NEWS

The Iconic Hollywood Sign Got A Dope Makeover For The New Year

Los Angeles residents awoke on New Year's Day to find the 94-year-old sign on the side of Mount Lee had been altered overnight to read "Hollyweed."

01/01/2017 21:18 SAST | Updated 01/01/2017 21:19 SAST
Gabriel Olsen via Getty Images
HOLLYWOOD, CA - JANUARY 01: The Iconic Hollywood Sign Gets Changed To Read 'Hollyweed' on January 1, 2017 in Hollywood, California. (Photo by Gabriel Olsen/Getty Images)

The iconic Hollywood sign looks a little different in 2017. 

Los Angeles residents awoke on New Year’s Day to find the 94-year-old sign on the side of Mount Lee had been altered overnight to read “Hollyweed.” 

A lone individual changed the sign overnight, Sgt. Guy Juneau of the Los Angeles Police Department’s Security Services division told the LA Times on Sunday; the incident, which the LAPD called the work of a prankster or a “thrill seeker,” will be investigated as misdemeanor trespassing.

Security footage indicates the sign was changed around midnight on Saturday, but the LAPD has no suspects. It has been changed a number of times over the years in different ways.

This time, the letters in the sign were altered by hanging tarps over the original two O’s ― similar to the way the sign was changed back on Jan. 1, 1976, when a Cal State Northridge student draped curtains over the letters to herald the state’s newly relaxed marijuana laws.

(California voted to legalize recreational marijuana during November’s election. Recreational use is legal now, but portions of the law regarding taxation and licensing aren’t set to go into effect until Jan. 1, 2018.)

Danny Finegood, the art student who altered the sign in ‘76, doctored the sign to make political statements at least three other times before his death in 2007.

According to his obituary in the LA Times, Finegood also changed the sign to read “Holywood” for Easter in 1976; to “Ollywood” in 1987 during the Iran-Contra hearings in protest of then-Marine Lt. Col.

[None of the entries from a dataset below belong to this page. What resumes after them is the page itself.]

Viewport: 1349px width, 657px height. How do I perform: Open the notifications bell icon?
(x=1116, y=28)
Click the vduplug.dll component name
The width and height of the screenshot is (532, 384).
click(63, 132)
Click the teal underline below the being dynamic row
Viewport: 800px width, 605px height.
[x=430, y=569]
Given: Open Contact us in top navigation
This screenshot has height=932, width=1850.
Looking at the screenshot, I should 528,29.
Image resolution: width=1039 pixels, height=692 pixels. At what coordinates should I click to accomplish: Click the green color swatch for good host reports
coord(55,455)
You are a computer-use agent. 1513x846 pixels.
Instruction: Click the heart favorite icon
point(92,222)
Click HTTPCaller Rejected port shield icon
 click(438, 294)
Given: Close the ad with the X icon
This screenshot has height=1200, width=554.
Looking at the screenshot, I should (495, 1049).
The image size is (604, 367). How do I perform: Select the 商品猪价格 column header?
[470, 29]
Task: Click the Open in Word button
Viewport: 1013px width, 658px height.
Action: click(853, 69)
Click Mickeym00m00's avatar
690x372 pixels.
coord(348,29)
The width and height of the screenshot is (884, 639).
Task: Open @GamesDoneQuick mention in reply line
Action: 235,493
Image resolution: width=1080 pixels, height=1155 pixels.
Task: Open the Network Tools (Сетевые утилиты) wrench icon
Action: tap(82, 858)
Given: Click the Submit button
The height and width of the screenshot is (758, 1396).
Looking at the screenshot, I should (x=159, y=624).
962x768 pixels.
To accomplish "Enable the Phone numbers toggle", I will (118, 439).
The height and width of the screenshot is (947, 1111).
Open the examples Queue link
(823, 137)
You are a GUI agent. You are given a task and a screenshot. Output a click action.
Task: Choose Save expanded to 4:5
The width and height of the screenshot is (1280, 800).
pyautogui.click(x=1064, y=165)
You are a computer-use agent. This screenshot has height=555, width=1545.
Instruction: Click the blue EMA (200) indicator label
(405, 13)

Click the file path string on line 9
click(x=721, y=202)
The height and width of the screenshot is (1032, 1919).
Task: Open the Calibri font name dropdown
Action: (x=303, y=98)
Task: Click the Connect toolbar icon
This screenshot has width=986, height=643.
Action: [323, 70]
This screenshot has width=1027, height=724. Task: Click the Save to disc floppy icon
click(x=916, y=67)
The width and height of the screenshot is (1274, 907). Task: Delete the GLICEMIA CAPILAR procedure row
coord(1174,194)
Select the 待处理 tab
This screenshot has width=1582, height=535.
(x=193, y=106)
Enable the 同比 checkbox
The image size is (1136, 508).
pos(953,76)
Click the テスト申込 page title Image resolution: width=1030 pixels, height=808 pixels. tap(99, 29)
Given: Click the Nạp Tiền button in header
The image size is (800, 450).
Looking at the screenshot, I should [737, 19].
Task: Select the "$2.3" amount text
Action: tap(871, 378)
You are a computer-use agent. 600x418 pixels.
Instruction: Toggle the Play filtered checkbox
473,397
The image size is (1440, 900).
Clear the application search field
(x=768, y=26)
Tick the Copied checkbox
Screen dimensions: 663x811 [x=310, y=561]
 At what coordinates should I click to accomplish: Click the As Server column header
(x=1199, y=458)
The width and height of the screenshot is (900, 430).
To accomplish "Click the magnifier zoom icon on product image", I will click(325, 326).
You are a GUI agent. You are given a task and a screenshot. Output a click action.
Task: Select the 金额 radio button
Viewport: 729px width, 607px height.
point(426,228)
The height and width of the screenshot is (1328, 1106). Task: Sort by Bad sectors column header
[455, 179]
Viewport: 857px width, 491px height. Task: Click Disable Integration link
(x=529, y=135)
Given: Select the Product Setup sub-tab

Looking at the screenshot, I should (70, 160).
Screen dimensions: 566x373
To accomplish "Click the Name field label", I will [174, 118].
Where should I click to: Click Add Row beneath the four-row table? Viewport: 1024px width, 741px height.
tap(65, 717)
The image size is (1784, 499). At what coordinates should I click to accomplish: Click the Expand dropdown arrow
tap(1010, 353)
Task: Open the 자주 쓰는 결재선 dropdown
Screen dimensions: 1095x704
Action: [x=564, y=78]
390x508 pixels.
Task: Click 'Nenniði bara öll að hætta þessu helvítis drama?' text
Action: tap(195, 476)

Oliver North, who sold arms to Iran; and to “Oil War” in 1990 to protest the Persian Gulf War. 

“For a long time, he had this idea that if you just changed the two O’s you could change the whole meaning of the sign,” his wife, Bonnie, said following his death. 

Finegood had long objected to characterizing his actions as “vandalism,” arguing that he did not create lasting damage or permanent alterations to the sign, and he relented when a security fence was later installed.